» **AUFGABENSTELLUNG**:
[1] Wie lässt sich der Text zur Duldner-Ausstellung in zwei Sätzen zusammenfassen?
[2] Schreib aus dem Text zur Duldner-Ausstellung die Stelle zwischen „Eduard Duldner: „Porträt“ und „Marius Boldea statt.“ einschließlich wortgetreu ab.

══ TEXTAUSZUG

„Durch Traum an den Rand des Chaos“

Kunstausstellung und Vorstellung eines Eduard Duldner gewidmeten Bildbands

Der bildende Künstler Eduard Duldner vor seinem Werk „Zelluläre Automaten“ Foto: die Verfasserin

Eduard Duldner: „Verflechtung elementarer Beziehungen“

Eduard Duldner: „Porträt bei 88 Jahren, auf dem Chaos reitend“

Die Ausstellung des bildenden Künstlers und Mitglieds des Künstlerverbandes Eduard Duldner mit dem Titel „Durch Traum an den Rand des Chaos“ wurde am 24. Oktober im Kulturhaus „Friedrich Schiller“ eröffnet und dabei wurde auch das gleichnamige Kunstalbum vorgestellt. Mit diesem Kulturereignis wird das beliebte Programm des Schillerhauses zum deutschen Kulturerbe in Rumänien fortgesetzt. Das Event fand auf Rumänisch, unter der Leitung von Aurora Fabritius und mit der musikalischen Untermalung des Klavierduos Ana Boldea und Marius Boldea statt.

════
══ BEREITGESTELLTES MATERIAL

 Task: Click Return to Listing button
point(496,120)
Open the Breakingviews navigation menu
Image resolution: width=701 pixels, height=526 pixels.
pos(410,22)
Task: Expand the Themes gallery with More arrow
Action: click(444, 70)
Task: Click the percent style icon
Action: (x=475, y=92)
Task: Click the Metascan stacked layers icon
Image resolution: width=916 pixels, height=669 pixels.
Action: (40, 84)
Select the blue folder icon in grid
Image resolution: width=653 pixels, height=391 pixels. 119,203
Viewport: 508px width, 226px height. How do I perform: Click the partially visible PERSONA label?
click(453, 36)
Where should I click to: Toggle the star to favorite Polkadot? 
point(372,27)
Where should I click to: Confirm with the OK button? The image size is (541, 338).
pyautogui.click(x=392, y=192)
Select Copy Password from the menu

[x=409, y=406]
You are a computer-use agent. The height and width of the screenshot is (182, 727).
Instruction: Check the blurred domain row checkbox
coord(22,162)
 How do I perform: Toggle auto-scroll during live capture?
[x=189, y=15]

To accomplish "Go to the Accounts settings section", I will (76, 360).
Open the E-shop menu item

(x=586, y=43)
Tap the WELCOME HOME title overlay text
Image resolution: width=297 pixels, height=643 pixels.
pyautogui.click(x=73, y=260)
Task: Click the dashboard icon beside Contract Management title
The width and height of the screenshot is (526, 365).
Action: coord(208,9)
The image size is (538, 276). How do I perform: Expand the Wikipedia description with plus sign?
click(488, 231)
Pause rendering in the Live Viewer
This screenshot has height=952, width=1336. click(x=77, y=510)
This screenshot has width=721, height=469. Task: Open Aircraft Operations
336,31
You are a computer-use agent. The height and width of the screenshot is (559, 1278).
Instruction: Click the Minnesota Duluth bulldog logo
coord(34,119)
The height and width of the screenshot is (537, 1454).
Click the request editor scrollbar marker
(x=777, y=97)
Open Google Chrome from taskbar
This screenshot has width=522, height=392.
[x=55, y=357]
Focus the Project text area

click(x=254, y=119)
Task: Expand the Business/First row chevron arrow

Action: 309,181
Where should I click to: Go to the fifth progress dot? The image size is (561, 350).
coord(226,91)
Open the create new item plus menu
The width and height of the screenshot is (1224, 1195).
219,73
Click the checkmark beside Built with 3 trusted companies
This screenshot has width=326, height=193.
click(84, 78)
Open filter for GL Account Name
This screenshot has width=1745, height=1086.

════

» **LÖSUNGEN**:
[1] Am 24. Oktober wurde im Kulturhaus „Friedrich Schiller“ die Ausstellung „Durch Traum an den Rand des Chaos“ des bildenden Künstlers Eduard Duldner eröffnet und zugleich das gleichnamige Kunstalbum vorgestellt. Die Veranstaltung setzte das Programm des Schillerhauses zum deutschen Kulturerbe in Rumänien fort und fand auf Rumänisch unter der Leitung von Aurora Fabritius statt, musikalisch begleitet vom Klavierduo Ana Boldea und Marius Boldea.

[2]
Eduard Duldner: „Porträt bei 88 Jahren, auf dem Chaos reitend“

Die Ausstellung des bildenden Künstlers und Mitglieds des Künstlerverbandes Eduard Duldner mit dem Titel „Durch Traum an den Rand des Chaos“ wurde am 24. Oktober im Kulturhaus „Friedrich Schiller“ eröffnet und dabei wurde auch das gleichnamige Kunstalbum vorgestellt. Mit diesem Kulturereignis wird das beliebte Programm des Schillerhauses zum deutschen Kulturerbe in Rumänien fortgesetzt. Das Event fand auf Rumänisch, unter der Leitung von Aurora Fabritius und mit der musikalischen Untermalung des Klavierduos Ana Boldea und Marius Boldea statt.